+++ Exercise material

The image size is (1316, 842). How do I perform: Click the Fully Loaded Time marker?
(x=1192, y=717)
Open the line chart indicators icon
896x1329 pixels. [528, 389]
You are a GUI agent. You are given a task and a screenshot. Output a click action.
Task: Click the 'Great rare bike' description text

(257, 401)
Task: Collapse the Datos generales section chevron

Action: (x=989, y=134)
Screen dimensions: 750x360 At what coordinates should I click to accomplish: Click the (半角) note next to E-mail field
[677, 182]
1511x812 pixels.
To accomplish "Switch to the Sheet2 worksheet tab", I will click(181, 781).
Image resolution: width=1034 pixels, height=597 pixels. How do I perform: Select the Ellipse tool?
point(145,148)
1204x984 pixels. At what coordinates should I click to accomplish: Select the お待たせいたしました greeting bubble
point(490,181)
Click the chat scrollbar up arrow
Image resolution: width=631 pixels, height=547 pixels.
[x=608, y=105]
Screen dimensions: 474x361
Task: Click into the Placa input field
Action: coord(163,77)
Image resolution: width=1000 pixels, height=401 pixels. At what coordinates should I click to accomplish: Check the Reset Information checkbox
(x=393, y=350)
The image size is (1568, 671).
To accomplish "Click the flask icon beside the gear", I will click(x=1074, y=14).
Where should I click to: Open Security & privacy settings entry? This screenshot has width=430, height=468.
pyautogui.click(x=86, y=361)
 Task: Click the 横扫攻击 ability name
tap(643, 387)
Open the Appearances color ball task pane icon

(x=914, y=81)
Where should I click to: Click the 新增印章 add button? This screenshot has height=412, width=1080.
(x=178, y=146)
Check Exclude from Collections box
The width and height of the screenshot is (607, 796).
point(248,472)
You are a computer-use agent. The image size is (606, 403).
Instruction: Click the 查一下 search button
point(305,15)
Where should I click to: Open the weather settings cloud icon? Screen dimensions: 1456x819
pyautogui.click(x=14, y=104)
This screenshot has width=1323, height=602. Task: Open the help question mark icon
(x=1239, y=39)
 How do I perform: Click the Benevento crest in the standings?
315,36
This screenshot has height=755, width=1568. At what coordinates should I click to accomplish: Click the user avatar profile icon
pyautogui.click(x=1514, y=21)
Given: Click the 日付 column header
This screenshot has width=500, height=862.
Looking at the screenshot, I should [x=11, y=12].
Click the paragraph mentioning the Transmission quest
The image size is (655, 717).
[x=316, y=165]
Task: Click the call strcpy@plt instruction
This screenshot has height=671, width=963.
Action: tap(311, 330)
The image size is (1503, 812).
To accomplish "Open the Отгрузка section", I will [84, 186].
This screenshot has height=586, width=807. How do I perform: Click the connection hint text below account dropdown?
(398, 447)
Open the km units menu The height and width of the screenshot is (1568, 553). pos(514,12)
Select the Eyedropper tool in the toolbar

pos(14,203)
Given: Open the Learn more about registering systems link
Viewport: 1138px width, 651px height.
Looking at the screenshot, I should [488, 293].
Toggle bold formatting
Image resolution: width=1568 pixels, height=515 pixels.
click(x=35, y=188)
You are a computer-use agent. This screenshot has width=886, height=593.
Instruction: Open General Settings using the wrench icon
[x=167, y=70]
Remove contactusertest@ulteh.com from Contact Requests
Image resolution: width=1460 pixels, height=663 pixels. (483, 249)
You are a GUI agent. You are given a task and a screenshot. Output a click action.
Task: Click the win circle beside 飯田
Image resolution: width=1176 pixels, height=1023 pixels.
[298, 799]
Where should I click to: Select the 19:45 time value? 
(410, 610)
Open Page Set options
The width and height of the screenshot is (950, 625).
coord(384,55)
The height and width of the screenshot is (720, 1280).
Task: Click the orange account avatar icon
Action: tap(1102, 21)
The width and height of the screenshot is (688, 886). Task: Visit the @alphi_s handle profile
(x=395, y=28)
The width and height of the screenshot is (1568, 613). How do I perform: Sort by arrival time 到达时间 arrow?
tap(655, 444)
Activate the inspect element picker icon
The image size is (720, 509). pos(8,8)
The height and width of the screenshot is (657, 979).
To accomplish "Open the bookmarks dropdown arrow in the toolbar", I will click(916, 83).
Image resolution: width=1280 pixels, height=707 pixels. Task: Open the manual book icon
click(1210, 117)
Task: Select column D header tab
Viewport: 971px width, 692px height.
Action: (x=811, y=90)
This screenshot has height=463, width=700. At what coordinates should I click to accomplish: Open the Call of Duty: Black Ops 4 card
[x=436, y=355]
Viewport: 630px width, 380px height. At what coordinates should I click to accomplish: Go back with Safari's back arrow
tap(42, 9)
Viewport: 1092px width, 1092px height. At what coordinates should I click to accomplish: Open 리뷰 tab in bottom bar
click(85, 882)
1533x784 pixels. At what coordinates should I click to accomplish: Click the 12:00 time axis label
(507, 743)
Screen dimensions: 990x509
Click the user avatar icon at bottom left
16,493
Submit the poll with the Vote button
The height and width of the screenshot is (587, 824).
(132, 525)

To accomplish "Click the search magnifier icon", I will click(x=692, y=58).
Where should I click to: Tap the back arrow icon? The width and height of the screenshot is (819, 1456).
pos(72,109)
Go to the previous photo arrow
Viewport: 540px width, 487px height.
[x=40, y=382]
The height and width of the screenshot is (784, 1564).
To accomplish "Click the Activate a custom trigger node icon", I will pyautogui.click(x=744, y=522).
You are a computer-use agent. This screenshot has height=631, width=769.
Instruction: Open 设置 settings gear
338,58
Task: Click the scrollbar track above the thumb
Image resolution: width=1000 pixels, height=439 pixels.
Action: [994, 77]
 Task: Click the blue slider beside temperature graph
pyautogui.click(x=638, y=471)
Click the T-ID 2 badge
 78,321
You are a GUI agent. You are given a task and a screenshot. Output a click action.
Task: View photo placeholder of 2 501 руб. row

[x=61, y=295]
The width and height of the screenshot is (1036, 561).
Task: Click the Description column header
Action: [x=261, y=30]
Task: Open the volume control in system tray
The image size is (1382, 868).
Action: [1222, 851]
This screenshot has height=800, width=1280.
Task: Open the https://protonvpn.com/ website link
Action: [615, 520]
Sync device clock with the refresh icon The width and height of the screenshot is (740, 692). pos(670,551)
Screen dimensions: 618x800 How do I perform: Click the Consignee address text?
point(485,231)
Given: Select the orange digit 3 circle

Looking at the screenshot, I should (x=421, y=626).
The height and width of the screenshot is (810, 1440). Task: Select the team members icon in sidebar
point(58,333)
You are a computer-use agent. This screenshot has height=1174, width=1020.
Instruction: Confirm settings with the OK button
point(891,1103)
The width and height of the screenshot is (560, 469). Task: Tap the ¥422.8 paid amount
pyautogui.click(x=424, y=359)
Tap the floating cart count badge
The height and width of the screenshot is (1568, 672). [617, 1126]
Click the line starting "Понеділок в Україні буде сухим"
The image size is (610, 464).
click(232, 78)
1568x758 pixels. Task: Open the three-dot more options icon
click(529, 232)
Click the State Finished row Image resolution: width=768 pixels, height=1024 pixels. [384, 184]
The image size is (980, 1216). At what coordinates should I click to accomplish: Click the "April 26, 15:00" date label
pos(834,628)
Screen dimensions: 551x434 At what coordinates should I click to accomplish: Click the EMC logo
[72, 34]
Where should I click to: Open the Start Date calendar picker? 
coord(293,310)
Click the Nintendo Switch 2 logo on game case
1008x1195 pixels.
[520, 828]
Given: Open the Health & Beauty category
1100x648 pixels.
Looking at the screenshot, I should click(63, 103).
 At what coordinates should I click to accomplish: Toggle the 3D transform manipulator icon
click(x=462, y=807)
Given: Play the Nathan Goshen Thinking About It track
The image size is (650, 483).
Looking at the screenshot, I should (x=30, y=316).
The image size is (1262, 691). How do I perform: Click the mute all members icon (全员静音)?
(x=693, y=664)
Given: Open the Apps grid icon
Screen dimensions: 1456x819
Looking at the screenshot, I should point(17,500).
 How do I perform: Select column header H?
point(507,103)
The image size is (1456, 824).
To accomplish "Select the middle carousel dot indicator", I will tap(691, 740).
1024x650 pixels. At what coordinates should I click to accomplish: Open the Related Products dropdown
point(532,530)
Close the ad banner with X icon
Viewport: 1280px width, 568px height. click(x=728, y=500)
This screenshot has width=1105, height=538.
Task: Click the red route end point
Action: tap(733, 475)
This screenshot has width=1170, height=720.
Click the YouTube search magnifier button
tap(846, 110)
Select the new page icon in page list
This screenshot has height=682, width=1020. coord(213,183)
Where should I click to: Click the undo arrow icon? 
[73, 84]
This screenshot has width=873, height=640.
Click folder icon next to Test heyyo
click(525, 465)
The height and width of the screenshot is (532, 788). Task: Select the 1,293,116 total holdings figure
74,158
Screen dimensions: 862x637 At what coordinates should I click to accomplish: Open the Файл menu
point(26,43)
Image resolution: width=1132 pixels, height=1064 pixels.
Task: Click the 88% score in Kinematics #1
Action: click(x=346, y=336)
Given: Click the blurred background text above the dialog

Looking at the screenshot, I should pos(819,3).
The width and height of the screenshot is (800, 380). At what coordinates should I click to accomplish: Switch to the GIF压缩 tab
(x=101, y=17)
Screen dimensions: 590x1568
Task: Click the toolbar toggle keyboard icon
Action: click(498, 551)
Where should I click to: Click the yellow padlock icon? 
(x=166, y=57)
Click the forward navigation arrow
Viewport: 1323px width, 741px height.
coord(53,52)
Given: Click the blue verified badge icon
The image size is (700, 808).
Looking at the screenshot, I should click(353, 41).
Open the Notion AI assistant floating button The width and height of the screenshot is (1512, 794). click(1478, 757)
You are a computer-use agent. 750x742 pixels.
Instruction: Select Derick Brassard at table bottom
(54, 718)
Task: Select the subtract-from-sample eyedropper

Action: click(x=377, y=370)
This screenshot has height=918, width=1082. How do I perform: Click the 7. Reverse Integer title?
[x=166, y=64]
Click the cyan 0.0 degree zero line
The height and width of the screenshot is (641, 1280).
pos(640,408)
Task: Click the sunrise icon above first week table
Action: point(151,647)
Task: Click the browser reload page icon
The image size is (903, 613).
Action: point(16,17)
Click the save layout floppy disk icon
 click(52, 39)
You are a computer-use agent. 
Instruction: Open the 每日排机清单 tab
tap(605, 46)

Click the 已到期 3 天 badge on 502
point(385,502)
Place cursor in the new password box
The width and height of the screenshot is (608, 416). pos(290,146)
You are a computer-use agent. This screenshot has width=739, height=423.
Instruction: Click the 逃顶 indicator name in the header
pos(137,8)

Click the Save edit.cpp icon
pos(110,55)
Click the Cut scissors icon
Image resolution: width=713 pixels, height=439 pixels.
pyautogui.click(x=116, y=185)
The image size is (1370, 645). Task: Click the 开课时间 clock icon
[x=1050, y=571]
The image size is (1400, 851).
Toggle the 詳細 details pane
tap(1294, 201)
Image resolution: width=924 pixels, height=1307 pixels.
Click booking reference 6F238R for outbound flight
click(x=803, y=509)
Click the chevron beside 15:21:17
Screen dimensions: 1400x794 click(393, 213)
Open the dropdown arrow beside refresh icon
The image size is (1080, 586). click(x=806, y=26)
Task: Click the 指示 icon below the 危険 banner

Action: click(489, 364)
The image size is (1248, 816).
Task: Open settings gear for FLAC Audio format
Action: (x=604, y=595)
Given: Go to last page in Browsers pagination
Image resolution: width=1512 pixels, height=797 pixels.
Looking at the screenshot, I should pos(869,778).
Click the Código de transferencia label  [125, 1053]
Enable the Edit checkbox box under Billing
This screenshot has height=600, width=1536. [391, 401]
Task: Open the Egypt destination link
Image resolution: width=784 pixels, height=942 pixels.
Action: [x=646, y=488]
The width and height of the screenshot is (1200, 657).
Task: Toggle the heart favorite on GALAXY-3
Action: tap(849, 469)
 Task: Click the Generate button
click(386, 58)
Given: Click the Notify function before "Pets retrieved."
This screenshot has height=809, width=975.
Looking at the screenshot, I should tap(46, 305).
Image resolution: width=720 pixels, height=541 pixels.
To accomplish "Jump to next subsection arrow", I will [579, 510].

++++++

» What the task asks:
If a line above holds the string "scrollbar", return it as it stands.

» Task solution:
Click the chat scrollbar up arrow
Task: Click the scrollbar track above the thumb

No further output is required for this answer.